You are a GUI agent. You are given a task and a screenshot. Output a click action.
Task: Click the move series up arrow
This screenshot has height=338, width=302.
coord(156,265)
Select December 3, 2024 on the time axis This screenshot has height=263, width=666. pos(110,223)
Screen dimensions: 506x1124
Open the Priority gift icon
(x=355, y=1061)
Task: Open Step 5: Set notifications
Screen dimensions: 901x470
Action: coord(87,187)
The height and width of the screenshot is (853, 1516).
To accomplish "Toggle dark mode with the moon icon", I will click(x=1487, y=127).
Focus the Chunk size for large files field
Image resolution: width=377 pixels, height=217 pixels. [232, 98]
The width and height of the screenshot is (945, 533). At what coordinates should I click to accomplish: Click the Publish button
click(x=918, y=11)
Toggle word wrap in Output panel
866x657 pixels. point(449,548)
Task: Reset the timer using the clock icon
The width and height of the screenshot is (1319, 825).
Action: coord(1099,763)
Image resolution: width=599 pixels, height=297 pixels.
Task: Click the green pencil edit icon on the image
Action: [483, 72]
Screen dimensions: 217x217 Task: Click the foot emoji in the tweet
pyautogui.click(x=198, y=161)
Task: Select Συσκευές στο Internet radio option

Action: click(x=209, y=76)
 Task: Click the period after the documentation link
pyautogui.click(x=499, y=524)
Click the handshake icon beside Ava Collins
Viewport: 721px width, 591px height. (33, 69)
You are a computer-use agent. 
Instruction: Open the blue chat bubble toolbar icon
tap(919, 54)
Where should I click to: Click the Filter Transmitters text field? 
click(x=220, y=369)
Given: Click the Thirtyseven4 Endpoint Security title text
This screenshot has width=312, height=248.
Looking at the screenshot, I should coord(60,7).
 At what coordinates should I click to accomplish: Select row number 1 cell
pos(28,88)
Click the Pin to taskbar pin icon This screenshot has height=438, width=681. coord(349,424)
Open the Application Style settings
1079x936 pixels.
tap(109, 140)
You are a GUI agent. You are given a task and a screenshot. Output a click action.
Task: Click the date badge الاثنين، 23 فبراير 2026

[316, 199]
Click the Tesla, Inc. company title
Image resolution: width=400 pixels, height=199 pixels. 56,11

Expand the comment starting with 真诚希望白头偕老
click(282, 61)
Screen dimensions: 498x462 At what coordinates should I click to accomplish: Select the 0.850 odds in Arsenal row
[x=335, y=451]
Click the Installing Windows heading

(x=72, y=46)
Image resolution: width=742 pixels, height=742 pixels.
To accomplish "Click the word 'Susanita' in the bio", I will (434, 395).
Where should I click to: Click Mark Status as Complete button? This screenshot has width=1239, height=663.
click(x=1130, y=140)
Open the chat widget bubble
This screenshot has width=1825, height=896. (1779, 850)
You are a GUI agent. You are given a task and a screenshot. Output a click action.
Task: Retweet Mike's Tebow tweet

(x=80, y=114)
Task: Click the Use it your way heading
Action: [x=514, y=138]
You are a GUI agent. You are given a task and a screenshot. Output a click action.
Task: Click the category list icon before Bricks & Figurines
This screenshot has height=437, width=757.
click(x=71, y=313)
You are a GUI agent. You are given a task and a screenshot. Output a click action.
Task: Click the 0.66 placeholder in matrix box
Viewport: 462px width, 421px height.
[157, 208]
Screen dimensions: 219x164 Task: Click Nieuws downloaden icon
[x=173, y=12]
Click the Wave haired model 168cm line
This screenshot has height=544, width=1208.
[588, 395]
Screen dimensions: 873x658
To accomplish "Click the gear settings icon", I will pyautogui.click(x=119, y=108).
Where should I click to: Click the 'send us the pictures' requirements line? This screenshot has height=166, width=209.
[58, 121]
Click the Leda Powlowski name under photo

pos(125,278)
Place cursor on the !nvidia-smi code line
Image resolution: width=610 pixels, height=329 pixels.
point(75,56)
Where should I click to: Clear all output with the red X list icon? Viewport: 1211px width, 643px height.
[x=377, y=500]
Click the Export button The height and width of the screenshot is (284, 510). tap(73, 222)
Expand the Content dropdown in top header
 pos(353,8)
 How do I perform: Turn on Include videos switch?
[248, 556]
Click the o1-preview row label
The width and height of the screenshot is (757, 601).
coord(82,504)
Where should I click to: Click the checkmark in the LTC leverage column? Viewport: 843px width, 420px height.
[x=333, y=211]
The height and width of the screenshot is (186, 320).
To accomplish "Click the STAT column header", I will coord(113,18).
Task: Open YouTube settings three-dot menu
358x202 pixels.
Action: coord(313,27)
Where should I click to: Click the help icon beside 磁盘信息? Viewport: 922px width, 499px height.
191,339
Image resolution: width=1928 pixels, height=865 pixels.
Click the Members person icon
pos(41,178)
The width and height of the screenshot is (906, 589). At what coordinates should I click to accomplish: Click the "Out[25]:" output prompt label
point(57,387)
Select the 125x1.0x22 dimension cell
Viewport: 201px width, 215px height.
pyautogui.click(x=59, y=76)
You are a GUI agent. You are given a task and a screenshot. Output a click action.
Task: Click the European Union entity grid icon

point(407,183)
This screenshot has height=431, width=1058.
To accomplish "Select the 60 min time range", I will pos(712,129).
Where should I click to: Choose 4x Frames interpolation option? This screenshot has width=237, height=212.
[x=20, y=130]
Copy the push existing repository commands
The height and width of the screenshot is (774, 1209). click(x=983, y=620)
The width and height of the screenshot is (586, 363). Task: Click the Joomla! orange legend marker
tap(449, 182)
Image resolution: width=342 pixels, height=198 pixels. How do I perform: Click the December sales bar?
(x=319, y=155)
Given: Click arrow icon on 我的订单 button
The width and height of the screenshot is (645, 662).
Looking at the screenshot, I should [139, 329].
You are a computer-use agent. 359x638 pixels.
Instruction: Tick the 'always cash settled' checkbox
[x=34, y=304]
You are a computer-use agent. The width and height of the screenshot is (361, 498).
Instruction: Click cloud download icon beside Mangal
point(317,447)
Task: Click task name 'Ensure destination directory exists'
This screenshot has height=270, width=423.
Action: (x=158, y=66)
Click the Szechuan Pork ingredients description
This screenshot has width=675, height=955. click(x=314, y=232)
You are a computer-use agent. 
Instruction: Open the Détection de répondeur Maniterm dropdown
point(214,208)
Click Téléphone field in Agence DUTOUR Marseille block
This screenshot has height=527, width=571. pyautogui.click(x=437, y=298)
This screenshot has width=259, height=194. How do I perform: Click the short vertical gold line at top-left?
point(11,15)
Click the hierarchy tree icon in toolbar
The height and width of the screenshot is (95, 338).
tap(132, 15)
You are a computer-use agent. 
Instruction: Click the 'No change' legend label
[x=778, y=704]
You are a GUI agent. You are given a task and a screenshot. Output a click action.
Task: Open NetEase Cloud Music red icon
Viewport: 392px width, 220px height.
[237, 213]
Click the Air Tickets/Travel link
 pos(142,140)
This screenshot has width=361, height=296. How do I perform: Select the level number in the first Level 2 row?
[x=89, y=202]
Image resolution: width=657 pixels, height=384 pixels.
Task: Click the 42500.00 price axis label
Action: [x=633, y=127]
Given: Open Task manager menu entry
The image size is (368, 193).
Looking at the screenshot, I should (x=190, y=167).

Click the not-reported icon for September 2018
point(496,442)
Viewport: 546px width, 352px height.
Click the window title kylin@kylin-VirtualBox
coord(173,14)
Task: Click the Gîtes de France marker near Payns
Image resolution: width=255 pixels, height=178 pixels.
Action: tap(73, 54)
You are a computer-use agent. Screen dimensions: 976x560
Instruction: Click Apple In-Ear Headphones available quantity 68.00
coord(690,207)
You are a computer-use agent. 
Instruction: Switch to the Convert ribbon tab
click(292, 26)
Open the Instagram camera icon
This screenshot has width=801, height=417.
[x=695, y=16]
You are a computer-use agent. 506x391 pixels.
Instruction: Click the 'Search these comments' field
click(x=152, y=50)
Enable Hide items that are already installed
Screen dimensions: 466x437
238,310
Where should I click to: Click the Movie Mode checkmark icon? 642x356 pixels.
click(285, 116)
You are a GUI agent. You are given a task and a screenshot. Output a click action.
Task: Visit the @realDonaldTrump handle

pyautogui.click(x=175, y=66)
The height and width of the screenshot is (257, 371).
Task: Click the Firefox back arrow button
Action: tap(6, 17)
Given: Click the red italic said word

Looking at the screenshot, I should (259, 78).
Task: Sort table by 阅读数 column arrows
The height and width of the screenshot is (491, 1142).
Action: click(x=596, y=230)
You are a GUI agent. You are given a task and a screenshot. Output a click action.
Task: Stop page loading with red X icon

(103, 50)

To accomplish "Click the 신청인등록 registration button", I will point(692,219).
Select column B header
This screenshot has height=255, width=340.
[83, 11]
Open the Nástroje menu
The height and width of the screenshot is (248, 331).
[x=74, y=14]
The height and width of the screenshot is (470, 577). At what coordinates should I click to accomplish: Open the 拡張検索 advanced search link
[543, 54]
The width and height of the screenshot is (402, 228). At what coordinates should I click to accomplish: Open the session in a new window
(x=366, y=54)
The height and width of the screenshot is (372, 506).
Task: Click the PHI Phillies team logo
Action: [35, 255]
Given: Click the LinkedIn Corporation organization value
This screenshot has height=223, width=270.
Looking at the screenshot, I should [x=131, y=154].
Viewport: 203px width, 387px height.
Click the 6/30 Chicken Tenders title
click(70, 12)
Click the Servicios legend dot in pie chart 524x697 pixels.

+ + + + +

▸ **PROBLEM REQUIREMENTS**
Within the data, how many lines hold the string "menu"? Answer with the number and nothing more.

▸ **COMPLETED EXERCISE**
3